The name, Bibi Anderson, may not ring a bell in the minds of Hollywood film lovers, but she was a reputed Swedish actress who was best known for her frequent collaborations with the famous filmmaker Ingmar Bergman and appeared in his ten features and three television films. Born as Berit Elisabeth Andersson on11 November 1935 in Stockholm, she was the daughter of Karin, a social worker, and Josef Andersson, a businessman. From her early age, Bibi Anderson was attracted to performing arts and was inspired by her elder sister Gerd Andersson, studying ballet at the Royal Swedish Opera and made her first acting performance in 1951. Following the example of her sister, Bibi Anderson at first took admission to the Gösta Terserus stage school and later studied acting at Stockholm’s highly regarded Royal Dramatic Theatre, the school that had earlier produced the iconic Greta Garbo.

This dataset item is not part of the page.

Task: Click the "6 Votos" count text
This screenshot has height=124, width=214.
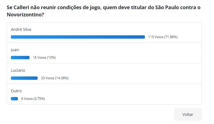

Andersson met Bergman for the first time while she was still at school as she appeared in one of the imaginative commercials he made in the early 1950s for the soap brand Bris and played a princess who had to give a hundred kisses to a Pigman in return for a bar of soap. She began her regular screen career in 1953 in the fresh-faced girl roles while studying at the Royal Dramatic Theatre in the Swedish capital and appeared in Dum-Born (1953) playing alongside Nils Poppe and En natt på Glimmingehus (1954) with Edvard Persson. These fresh-faced girl roles into which she became typecast during the 1950s helped her immensely to remain the natural, and a fresh dream of youth, in the Swedish film for more than a decade.
The attraction of a romantic relationship with Bergman made Andersson quit school and follow him to the Malmö city theatre where he was a director. During that time, apart from performing in plays, she also appeared in a small role in Bergman’s Smiles of a Summer Night (1955) and then used her carefree persona to play a strolling player, Mia, the devoted wife of the child-like juggler, in Bergman’s epoch-making The Seventh Seal (1957), for which he was awarded the Jury Special Prize at the Cannes Film Festival. In the film, Andersson brought beauty and gleam into plague-ridden 14th-century Europe, serving wild strawberries, signifying the coming of spring to the errant knight, who questioned about life and death, and the reality behind the existence of God as he was playing chess against the Grim Reaper.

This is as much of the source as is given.